*PROBLEM TO WORK ON*: Copy out precisely the lines of the material that follows, beginning with the line containing "Where should I" and ending with its last line; exclude pictures.

:::::

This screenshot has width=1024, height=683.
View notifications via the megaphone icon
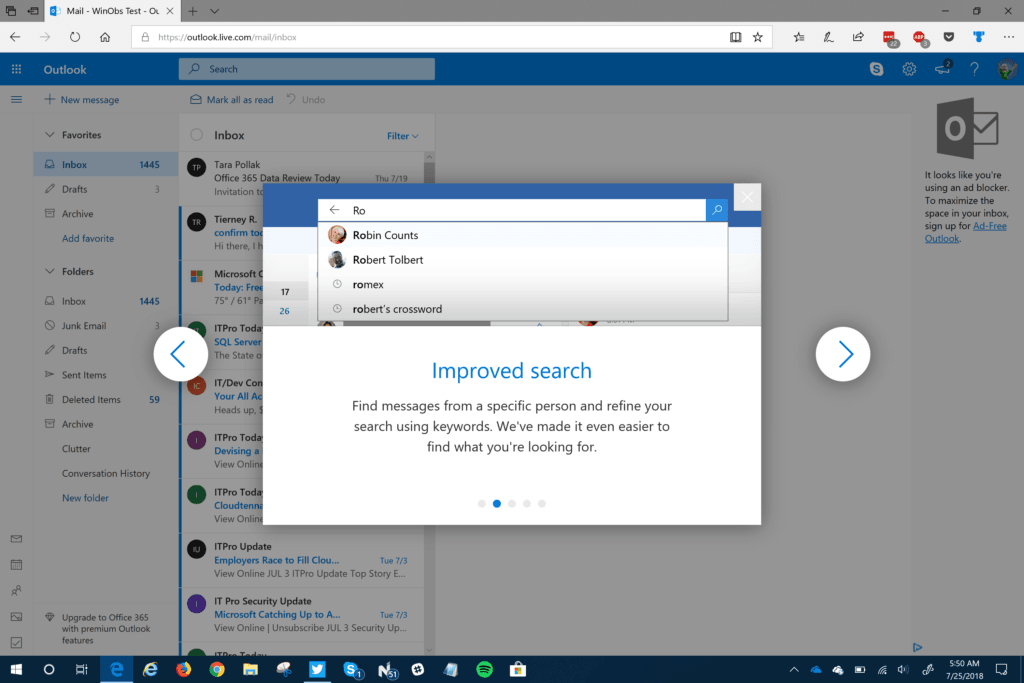[941, 69]
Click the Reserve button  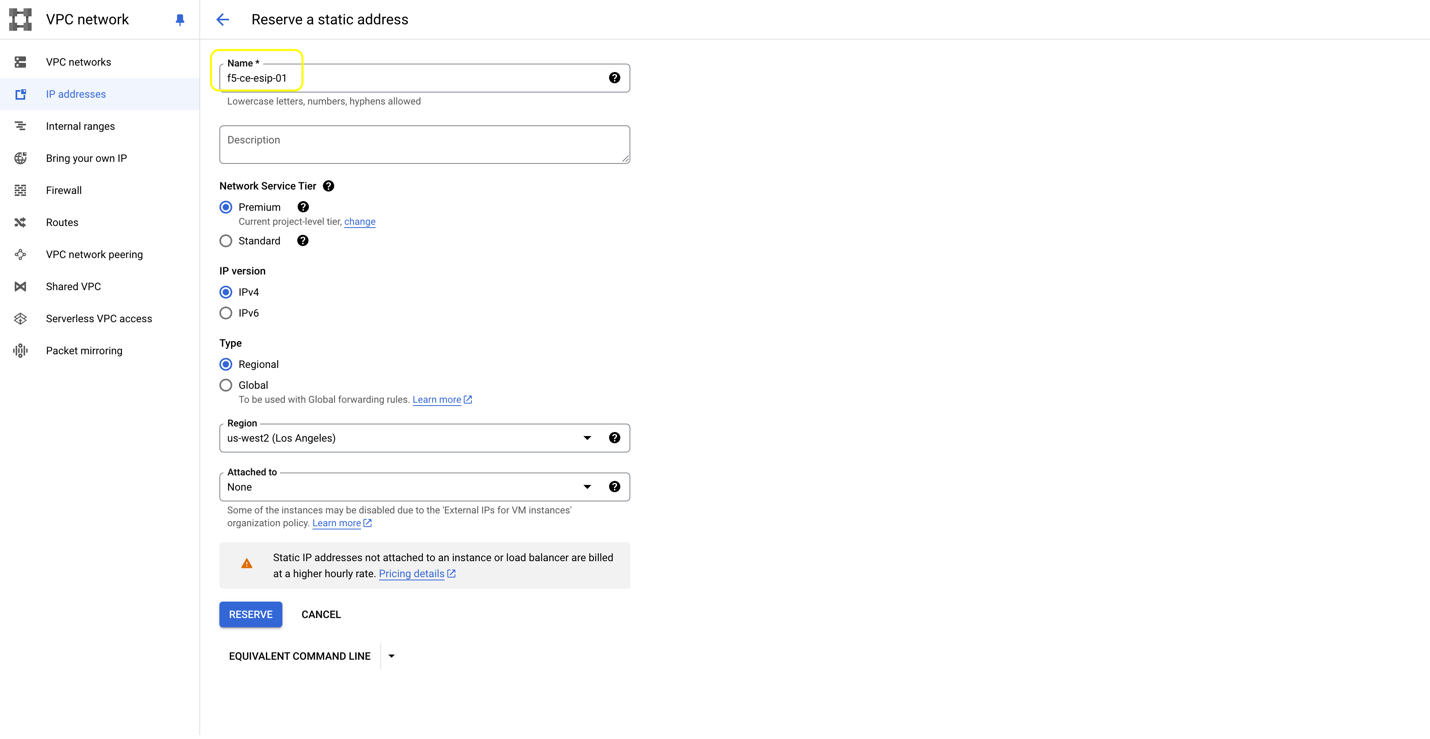point(250,614)
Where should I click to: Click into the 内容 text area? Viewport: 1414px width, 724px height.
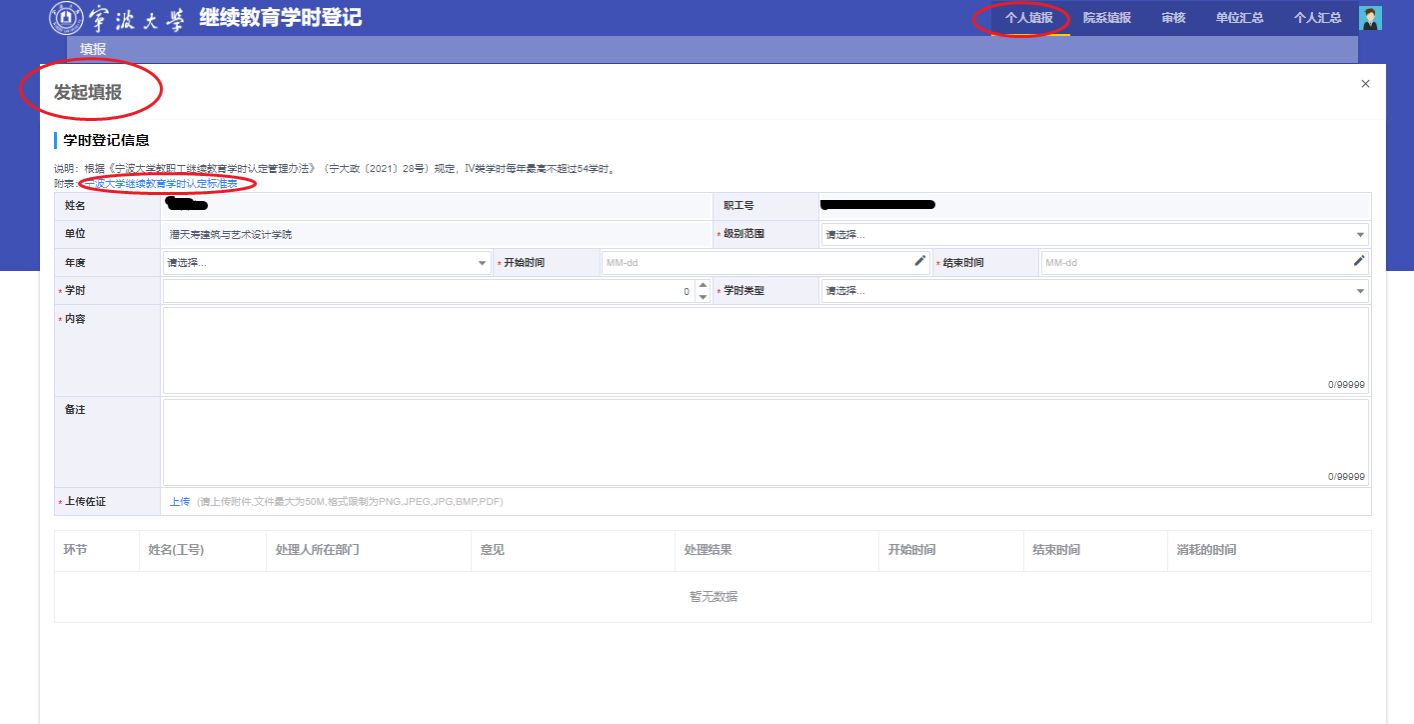pyautogui.click(x=765, y=349)
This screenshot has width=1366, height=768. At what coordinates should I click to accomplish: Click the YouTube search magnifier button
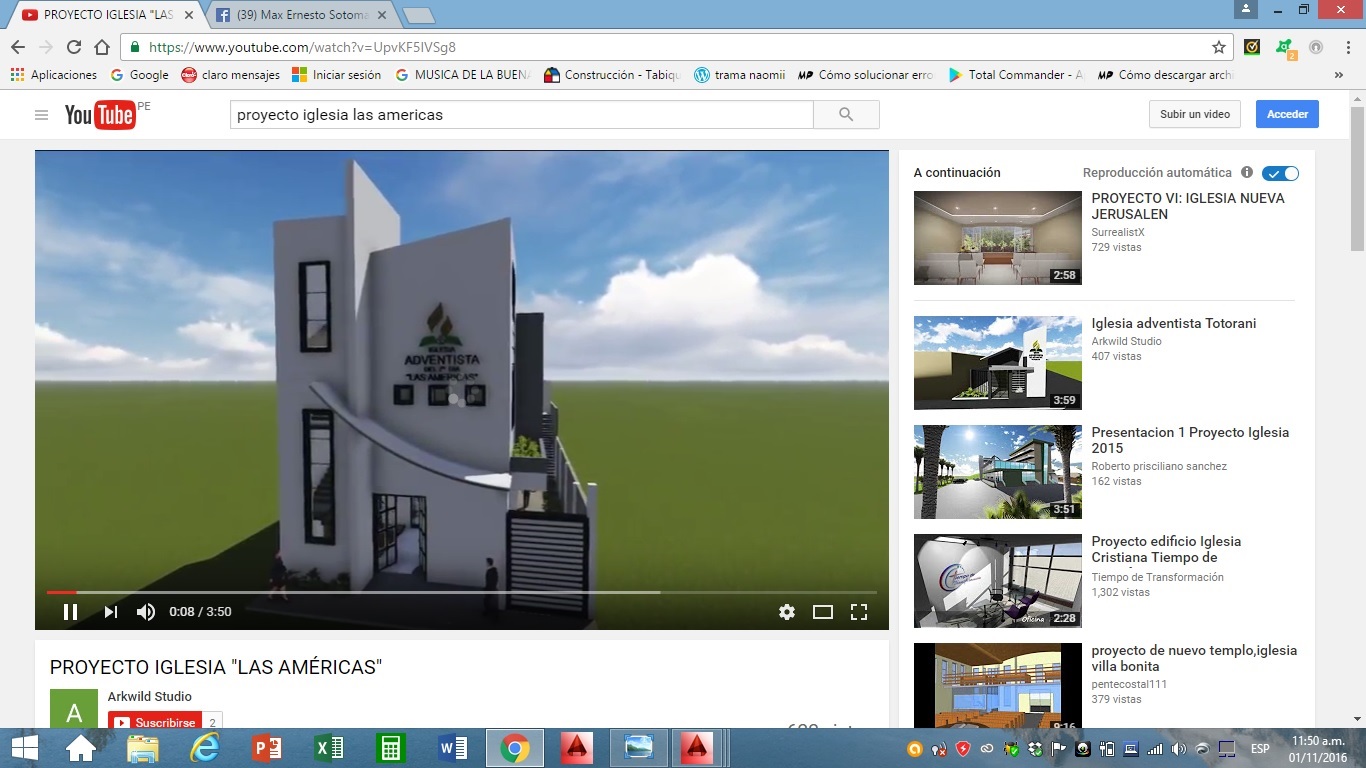(x=846, y=115)
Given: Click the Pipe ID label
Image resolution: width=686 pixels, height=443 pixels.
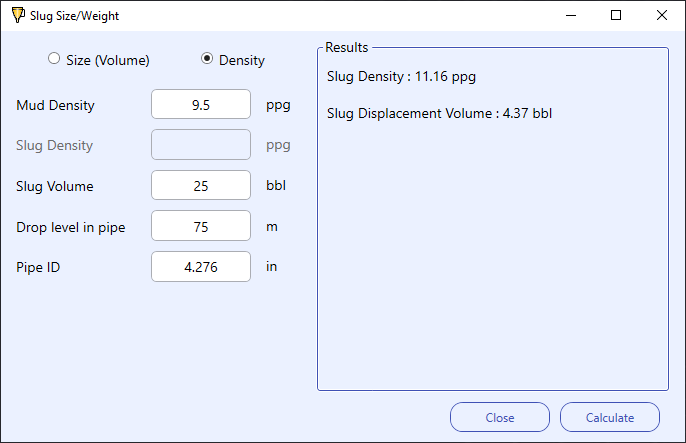Looking at the screenshot, I should pyautogui.click(x=39, y=267).
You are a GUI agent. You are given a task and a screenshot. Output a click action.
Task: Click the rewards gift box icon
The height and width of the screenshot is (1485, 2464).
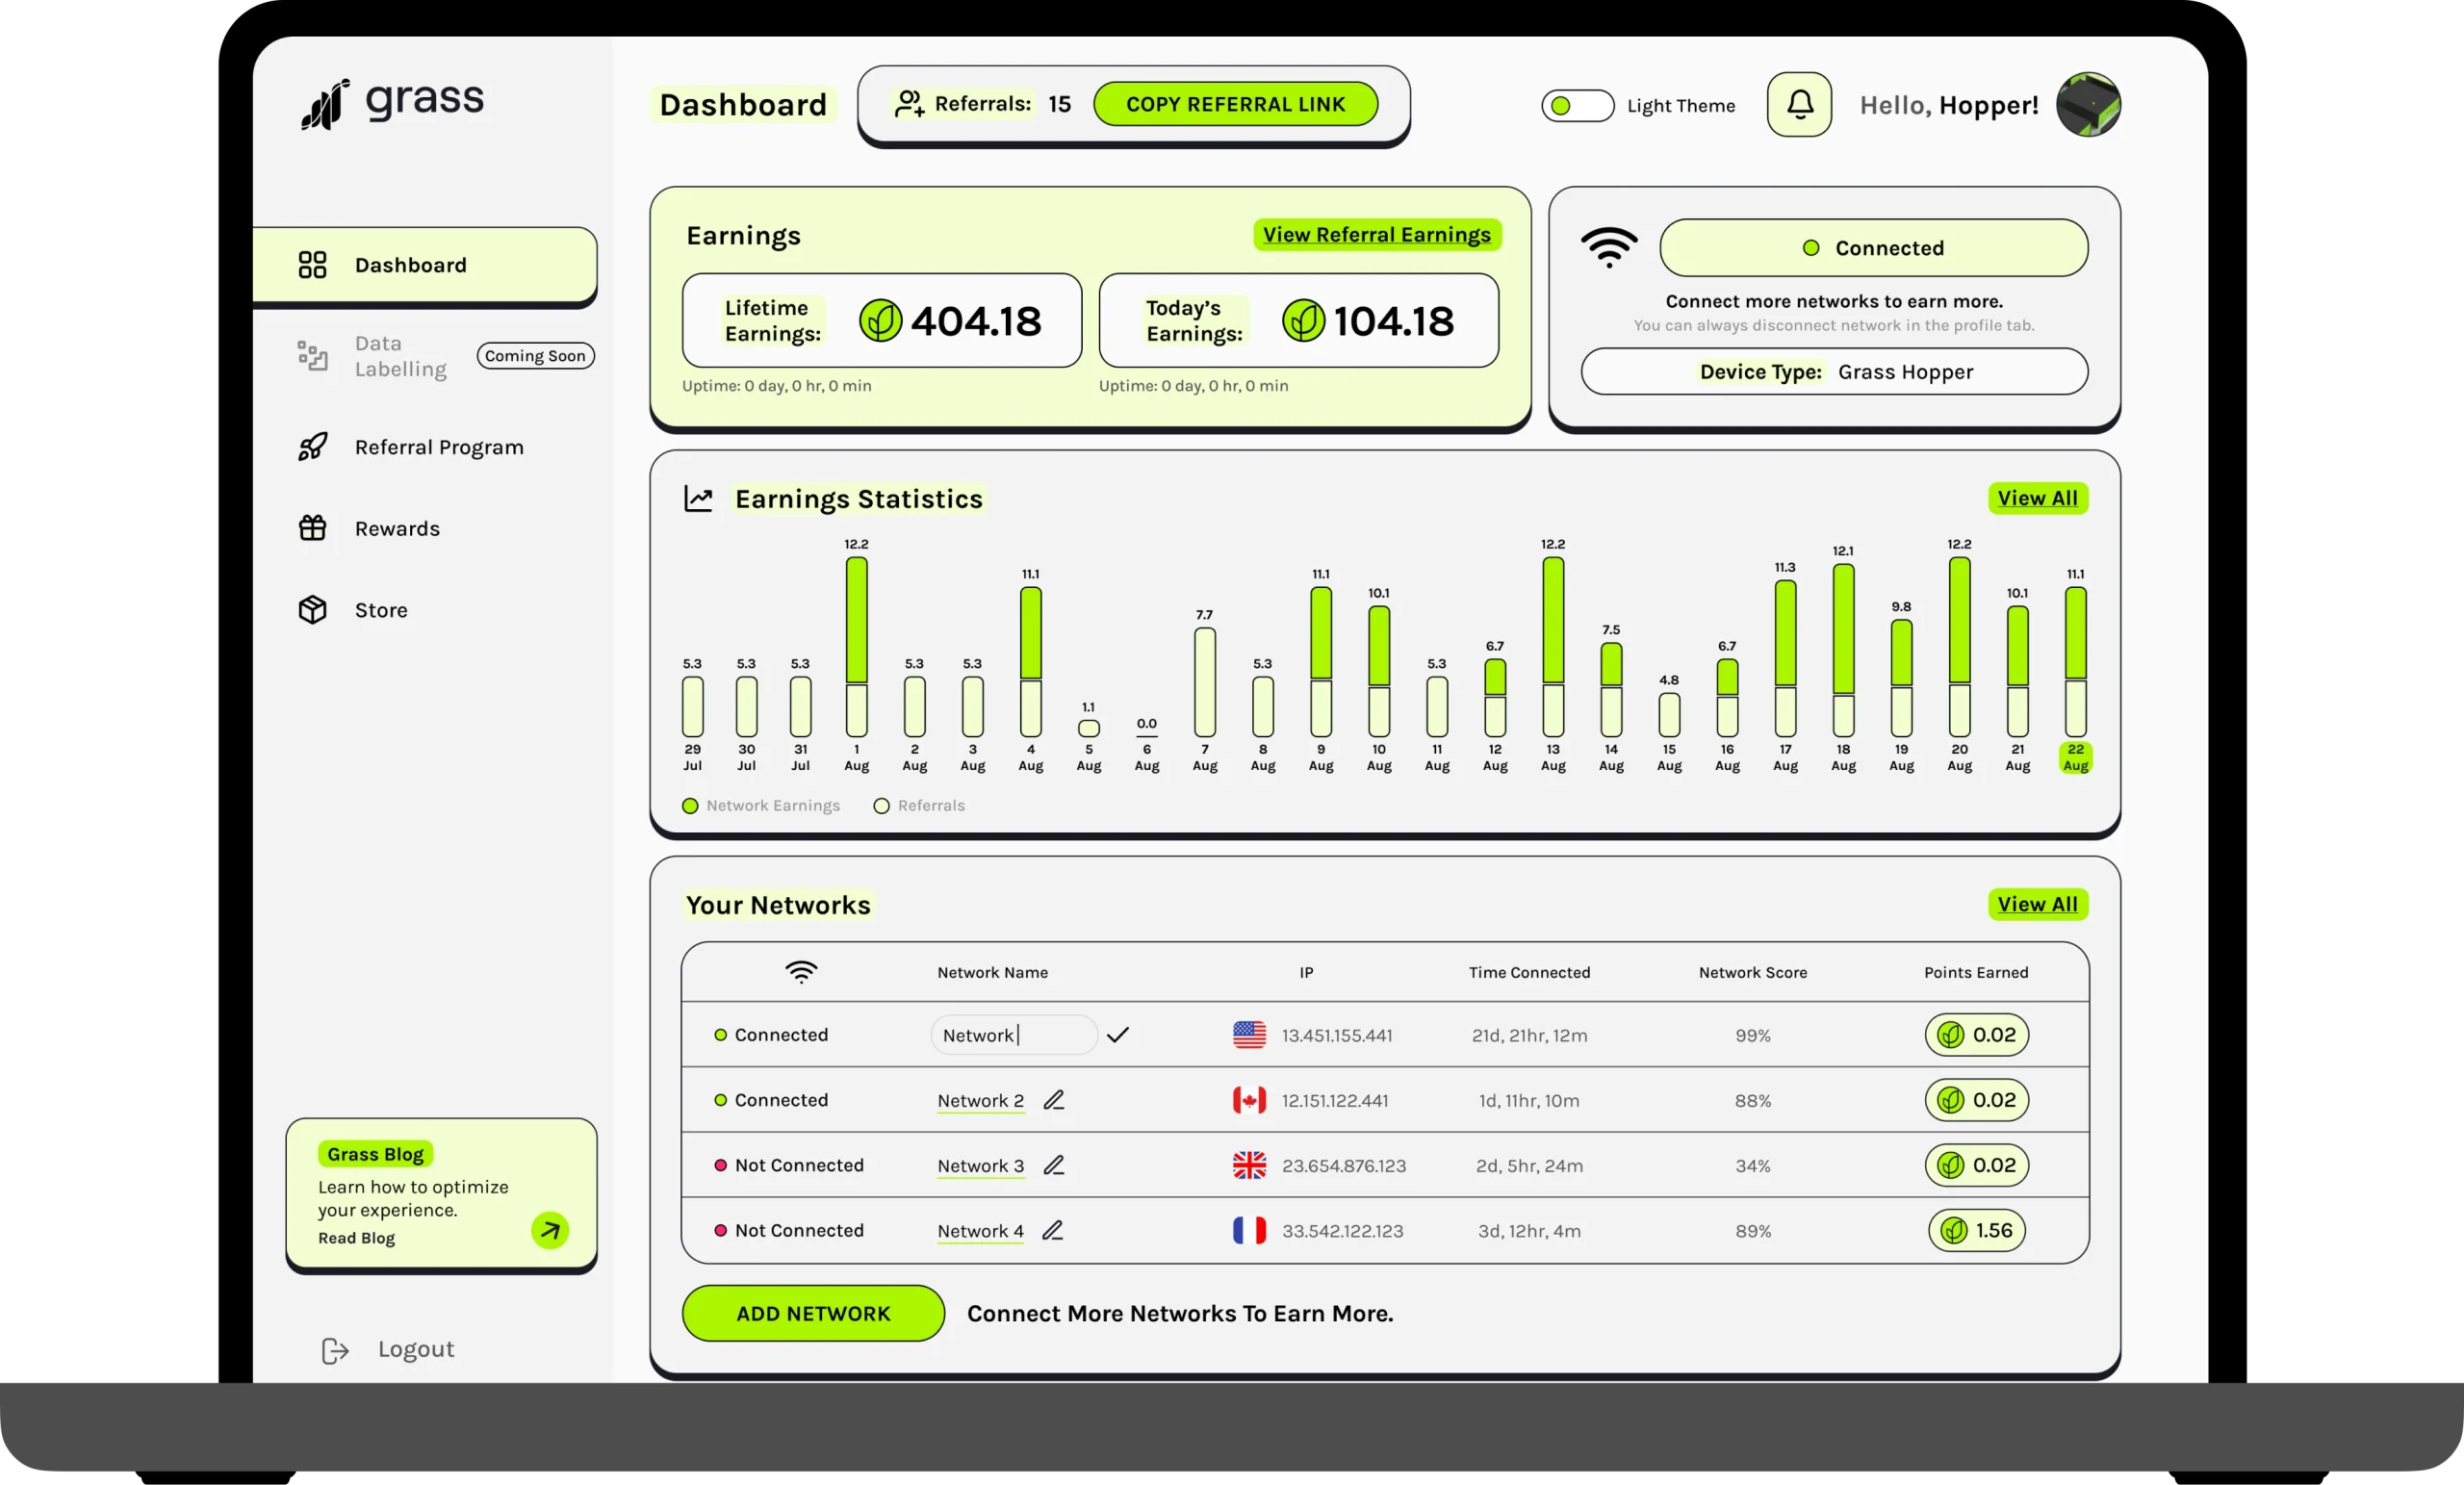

:::::

*ANSWER TO THIS PROBLEM*:
Where should I click to: Click into the 内容 text area? Viewport: 1414px width, 724px height.
pyautogui.click(x=765, y=349)
This screenshot has width=1366, height=768. At what coordinates should I click to accomplish: Click the YouTube search magnifier button
(x=846, y=115)
Given: Click the Pipe ID label
Image resolution: width=686 pixels, height=443 pixels.
Looking at the screenshot, I should pyautogui.click(x=39, y=267).
You are a GUI agent. You are given a task and a screenshot. Output a click action.
Task: Click the rewards gift box icon
The height and width of the screenshot is (1485, 2464).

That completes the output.